Em 1950 também instalou-se aqui a AGRO COMERCIAL FUMAGEIRA, com seus vários campos de produção de mudas e folhas de fumo capeiro. Chegou a ter 2.000 operários.
Porém, a partir da segunda metade da década de 60, a fumicultura baiana começou a demonstrar uma decrescente e sofreu redução drástica, saindo de um patamar de 44 mil toneladas, em 1965, para 9.133 toneladas em 2002. Ainda assim, na década de 70, contava-se ainda uma dezena de armazéns de fumo e quatro ou cinco manufaturas de charutos instaladas no Recôncavo. Entretanto, com as sucessivas crises econômicas, a situação tornou-se delicada, chegando a fechar empresas e demitir grande número de empregados, culminando com o fechamento da fábrica Suerdieck em Cruz das Almas, no ano de 1999.

Aos poucos, foram surgiram outras empresas de beneficiamento do fumo e manufatura de charutos que, paulatinamente, na tentativa de ocupar o mercado, instalaram-se em vários bairros da cidade, distanciando-se do centro, mas absorvendo parte da mão de obra demitida da Suerdieck.
As fábricas de charutos que atualmente compõem o setor charuteiro de Cruz das Almas são a Leite Alves Ltda, a Josefina Tabacos Ltda, Luiz Sandes Charutos e Cigarrilhas, Charutos S. Salvador, MR Charutos Ltda, Tabaqueira Le Cigar, Tabacos Matas da Bahia Ltda. Tabacos Mata Fina, Don Francisco Charutos, Maria Gomes Simões Velame.
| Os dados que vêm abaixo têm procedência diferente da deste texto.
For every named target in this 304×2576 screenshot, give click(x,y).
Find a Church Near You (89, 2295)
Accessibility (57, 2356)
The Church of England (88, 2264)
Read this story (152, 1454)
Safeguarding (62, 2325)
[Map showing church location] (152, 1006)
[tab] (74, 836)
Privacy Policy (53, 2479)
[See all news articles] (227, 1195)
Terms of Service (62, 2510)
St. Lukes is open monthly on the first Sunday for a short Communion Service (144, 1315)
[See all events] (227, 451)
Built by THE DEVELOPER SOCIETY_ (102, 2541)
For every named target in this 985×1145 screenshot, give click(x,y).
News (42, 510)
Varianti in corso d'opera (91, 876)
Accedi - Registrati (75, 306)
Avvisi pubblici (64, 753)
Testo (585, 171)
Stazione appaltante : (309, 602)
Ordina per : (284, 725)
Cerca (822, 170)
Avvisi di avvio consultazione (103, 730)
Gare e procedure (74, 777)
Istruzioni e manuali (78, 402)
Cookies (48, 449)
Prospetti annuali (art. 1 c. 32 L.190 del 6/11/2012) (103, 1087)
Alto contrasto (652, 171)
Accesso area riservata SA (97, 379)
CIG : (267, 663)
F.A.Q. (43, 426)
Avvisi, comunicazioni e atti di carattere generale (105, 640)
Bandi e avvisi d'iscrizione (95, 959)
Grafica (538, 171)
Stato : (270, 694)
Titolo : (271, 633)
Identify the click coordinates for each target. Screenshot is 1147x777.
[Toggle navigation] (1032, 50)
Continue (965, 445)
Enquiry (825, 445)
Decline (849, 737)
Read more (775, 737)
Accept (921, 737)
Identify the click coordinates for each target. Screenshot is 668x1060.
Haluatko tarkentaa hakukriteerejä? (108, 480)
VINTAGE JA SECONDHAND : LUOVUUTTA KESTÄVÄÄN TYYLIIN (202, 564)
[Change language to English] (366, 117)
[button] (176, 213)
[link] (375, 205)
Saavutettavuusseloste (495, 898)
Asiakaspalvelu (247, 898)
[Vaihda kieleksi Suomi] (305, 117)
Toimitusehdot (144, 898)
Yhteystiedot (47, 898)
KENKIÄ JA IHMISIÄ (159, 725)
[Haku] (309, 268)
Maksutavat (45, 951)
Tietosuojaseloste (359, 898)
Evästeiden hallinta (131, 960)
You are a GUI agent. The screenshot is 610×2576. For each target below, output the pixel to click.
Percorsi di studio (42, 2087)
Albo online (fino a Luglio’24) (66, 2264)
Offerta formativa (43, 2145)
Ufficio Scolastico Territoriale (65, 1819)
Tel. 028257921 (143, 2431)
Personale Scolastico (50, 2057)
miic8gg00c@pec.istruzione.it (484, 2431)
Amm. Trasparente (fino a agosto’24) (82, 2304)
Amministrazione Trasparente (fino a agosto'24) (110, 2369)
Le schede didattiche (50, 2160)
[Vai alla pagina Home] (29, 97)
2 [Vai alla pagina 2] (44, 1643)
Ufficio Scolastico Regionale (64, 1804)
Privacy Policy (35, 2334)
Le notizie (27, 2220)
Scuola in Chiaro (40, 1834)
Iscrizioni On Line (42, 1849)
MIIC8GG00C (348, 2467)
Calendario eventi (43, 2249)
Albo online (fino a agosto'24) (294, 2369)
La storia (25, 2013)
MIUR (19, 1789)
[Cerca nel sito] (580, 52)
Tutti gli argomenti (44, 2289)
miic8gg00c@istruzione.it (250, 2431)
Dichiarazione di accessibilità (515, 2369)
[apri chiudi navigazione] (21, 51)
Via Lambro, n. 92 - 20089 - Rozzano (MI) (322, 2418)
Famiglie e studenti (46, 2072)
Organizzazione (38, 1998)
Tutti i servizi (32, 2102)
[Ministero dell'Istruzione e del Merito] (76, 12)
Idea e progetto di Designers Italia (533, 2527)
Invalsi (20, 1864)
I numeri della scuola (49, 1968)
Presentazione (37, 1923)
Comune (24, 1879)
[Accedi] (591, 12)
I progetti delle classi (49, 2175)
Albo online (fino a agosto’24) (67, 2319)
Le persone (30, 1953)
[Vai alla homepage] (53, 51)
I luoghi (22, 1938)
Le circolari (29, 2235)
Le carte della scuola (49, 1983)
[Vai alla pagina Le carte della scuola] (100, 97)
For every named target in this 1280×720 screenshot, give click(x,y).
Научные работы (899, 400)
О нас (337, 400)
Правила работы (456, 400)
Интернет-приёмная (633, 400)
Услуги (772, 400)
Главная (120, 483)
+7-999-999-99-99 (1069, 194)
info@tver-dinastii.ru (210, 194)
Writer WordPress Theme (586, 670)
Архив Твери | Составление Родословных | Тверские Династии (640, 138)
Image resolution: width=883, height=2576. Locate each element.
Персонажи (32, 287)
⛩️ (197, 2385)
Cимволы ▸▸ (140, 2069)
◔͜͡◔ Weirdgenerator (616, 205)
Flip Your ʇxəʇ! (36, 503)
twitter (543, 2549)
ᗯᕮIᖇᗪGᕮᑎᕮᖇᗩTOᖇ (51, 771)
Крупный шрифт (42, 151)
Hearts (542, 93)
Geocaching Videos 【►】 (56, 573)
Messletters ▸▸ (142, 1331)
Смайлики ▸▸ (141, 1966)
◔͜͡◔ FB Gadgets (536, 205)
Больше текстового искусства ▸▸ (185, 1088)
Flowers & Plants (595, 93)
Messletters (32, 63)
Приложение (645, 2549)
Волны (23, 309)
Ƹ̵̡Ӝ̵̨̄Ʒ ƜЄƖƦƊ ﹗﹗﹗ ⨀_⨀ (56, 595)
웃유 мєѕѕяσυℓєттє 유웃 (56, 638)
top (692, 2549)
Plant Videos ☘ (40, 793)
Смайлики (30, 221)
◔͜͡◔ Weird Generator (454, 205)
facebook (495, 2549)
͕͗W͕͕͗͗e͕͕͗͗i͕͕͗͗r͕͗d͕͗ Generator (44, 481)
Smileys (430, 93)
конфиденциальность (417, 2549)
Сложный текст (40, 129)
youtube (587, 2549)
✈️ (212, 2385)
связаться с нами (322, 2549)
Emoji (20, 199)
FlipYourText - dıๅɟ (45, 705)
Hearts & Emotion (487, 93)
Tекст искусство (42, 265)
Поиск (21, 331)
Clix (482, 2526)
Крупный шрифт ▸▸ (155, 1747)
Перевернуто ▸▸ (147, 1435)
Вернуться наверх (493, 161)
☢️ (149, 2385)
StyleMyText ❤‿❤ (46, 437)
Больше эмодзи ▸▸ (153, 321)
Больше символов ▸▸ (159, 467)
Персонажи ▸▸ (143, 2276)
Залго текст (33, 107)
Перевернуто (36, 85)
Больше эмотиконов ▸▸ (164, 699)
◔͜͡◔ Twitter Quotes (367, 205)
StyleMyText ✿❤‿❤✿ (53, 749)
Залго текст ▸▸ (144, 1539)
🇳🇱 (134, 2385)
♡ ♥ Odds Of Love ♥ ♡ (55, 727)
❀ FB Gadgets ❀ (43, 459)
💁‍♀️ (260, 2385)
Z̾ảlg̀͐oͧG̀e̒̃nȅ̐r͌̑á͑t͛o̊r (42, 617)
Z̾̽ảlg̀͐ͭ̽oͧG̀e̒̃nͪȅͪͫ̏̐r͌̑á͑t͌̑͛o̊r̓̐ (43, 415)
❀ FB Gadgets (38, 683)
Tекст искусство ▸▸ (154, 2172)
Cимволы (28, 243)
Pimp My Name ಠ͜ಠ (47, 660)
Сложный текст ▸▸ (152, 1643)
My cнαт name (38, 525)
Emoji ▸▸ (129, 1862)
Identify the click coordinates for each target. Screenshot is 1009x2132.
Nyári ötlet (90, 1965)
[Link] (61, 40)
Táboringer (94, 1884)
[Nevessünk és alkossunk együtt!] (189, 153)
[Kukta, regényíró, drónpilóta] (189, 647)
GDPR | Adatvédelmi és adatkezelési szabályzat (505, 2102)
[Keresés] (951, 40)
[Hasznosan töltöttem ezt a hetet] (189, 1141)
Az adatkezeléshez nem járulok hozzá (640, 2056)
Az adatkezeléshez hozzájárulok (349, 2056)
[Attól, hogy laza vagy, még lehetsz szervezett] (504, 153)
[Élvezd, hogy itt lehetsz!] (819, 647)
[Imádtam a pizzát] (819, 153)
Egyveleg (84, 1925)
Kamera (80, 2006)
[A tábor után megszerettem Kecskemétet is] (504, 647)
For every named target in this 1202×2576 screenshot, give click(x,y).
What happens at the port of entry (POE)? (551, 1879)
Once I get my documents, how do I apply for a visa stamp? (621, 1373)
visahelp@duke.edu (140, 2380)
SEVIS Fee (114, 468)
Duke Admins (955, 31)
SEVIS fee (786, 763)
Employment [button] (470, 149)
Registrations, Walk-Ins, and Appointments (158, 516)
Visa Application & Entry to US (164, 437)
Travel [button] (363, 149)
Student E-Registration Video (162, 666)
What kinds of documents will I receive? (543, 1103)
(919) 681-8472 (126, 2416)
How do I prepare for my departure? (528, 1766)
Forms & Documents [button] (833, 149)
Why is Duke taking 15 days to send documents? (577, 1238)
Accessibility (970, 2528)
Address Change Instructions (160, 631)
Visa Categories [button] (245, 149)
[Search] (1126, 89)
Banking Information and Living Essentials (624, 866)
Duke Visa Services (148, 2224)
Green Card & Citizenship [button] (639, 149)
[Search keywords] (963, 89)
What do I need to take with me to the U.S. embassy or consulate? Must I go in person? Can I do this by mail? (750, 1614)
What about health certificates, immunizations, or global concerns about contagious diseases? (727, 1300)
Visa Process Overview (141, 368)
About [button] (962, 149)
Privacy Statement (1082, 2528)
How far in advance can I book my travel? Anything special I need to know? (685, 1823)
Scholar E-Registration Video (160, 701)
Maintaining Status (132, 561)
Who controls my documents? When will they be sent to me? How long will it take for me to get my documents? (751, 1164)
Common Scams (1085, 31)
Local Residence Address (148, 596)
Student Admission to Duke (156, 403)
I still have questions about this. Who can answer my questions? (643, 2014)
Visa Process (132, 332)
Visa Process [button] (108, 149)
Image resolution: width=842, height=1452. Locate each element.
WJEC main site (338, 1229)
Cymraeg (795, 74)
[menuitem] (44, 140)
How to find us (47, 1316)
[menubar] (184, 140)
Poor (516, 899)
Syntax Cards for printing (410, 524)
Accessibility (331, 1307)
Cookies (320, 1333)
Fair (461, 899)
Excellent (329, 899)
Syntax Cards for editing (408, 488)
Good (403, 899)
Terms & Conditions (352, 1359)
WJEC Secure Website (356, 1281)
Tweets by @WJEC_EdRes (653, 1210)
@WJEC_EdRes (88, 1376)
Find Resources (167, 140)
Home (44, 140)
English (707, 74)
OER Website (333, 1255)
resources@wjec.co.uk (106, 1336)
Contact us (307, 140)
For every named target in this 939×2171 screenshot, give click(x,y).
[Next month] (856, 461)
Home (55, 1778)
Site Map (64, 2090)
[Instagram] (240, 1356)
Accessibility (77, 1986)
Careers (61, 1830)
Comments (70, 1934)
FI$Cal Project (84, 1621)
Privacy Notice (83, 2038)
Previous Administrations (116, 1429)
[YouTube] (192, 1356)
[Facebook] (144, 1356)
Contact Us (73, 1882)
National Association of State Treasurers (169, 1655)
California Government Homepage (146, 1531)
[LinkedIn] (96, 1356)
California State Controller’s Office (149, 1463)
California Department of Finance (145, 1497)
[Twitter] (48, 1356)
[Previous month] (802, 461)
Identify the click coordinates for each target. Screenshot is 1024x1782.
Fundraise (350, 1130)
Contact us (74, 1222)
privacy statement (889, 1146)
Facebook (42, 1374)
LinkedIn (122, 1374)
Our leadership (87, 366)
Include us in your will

Além disso, a fumicultura no município de Cruz das Almas continua presente apenas na tradição e na memória do povo. E também registrado em nomes de praças e ruas da cidade como a Praça Geraldo Suerdieck e a Rua Ótens, nomes que caracterizam a importância do fumo para o desenvolvimento em Cruz das Almas.

FONTES:
GUEDES, Francisco. A influência dos alemães no Recôncavo da Bahia – Jornal Reverso Online da UFRB em 08/08/2016
FONSECA, José Antonio de Oliveira. SILVA, Barbara-Christine Nentwig. A FUMICULTURA NO MUNICÍPIO DE CRUZ DAS ALMAS/BA: AS TRADIÇÕES E AS MUDANÇAS NO TERRITÓRIO. Texturas. Cruz das Almas-BA, v. 5, n. 9, p. 19-31, jan./jun. 2012
PORTO FILHO, Ubaldo Marques. Suerdieck: epopéia do gigante. 1892-1999. Salvador: Ubaldo Marques Porto Filho, 2003.